_WORK ITEM A_.
Repeat word for word everything in the alkaline pretreatment passage from "Alkaline pretreatment is" down to "the caustic salts.".
_WORK ITEM B_.
Answer these questions from the alkaline pretreatment passage:
(i) Compared with other pretreatment methods, at what temperatures and pressures does this process operate?
(ii) Which two reactions make up the initial reactions of alkaline pretreatment?
(iii) What may NaOH treatment be supplemented with to lower operational temperatures and improve dissolution?
_WORK ITEM C_.
Write the next part of the passage on alkaline pretreatment, starting after its final sentence.

_EXCERPTED TEXT_.
= Beginning of Section =

Alkaline pretreatment is viewed as a viable treatment method because of its low energy requirement and low capital equipment and operational costs (Zhao et al.,

2008) . This process operates at lower temperatures and pressures than other pretreatment methods. However, at these conditions, the process is measured in hours or days vs. minutes or seconds for high-temperature, high-pressure methods (Karr and Holtzapple, 2000). Additionally, one may recover or regenerate many of the caustic salts.

Alkaline pretreatment may follow an SEP and may be followed by an enzymatic hydrolysis pretreatment (Montane et al., 1994; Pan et al., 2006). The initial reac­tions of alkaline pretreatment involve solvation and saponification. Solvation, similarly associated with
dissolution or diffusion, is where the solvent surrounds an ion, typically sodium dissolved in water. Traditional NaOH treatment requires high temperatures to be effec­tive (Zhao et al., 2008). It may be supplemented with urea to lower operational temperatures and improve dissolution (Zhao et al., 2008).

= End of Section =

_THE DATA_.
= Beginning of Section =

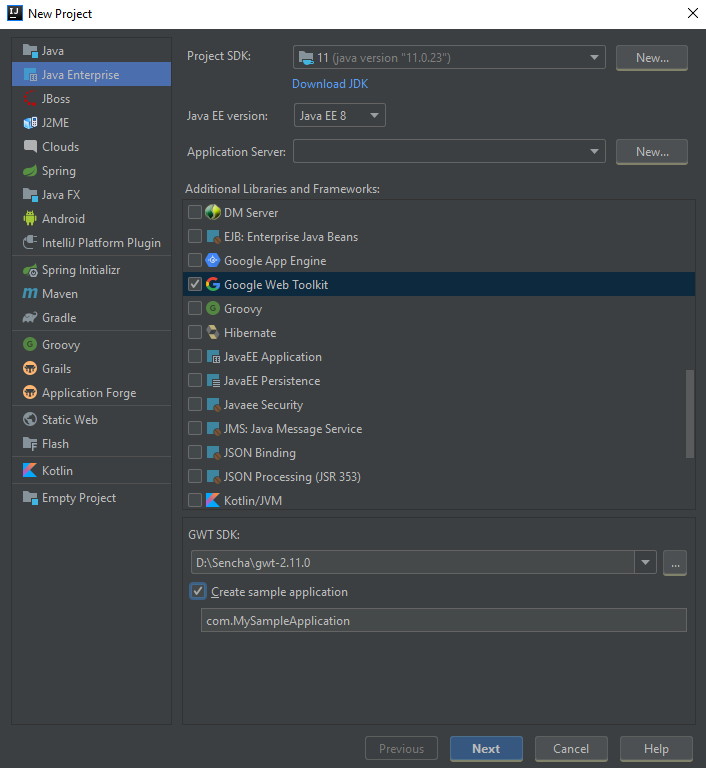Screen dimensions: 706x768
Task: Choose the Maven project type icon
Action: click(30, 293)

= End of Section =

_ANSWER AREA A_.
Alkaline pretreatment is viewed as a viable treatment method because of its low energy requirement and low capital equipment and operational costs (Zhao et al.,

2008) . This process operates at lower temperatures and pressures than other pretreatment methods. However, at these conditions, the process is measured in hours or days vs. minutes or seconds for high-temperature, high-pressure methods (Karr and Holtzapple, 2000). Additionally, one may recover or regenerate many of the caustic salts.

_ANSWER AREA B_.
(i) Lower temperatures and pressures
(ii) Solvation and saponification
(iii) Urea

_ANSWER AREA C_.
The alkaline solvent then saponifies the intermolec­ular ester bonds that cross-link xylan hemicelluloses and other components including lignin and other hemi — celluloses. Removing these cross-links increases the porosity of the lignocellulosic materials. This improves the penetrability of the material to the solvent and swelling of the biomass follows. The swollen biomass is thus more vulnerable to enzymatic and bacterial activity.

Compared with acid hydrolysis, alkaline hydrolysis generally causes less sugar degradation. That said, dissolution or solubilization of LB increases with alkali concentrations. At strong alkali concentrations, peeling of end-groups may occur. This leads to alkaline hydroly­sis and degradation of the dissolved polysaccharides. Furthermore, this may also produce unwanted byprod­ucts. However, there may be a downstream advantage in subsequent conversion treatments. It increases the inter­nal surface area, decreases the DP, decreases crystallinity and separates linkages between lignin and carbohy­drates causing an overall disruption of the lignin struc­ture (Fengel, 1984). This provides opportunity for increased enzymatic and bacterial activity in down­stream processes.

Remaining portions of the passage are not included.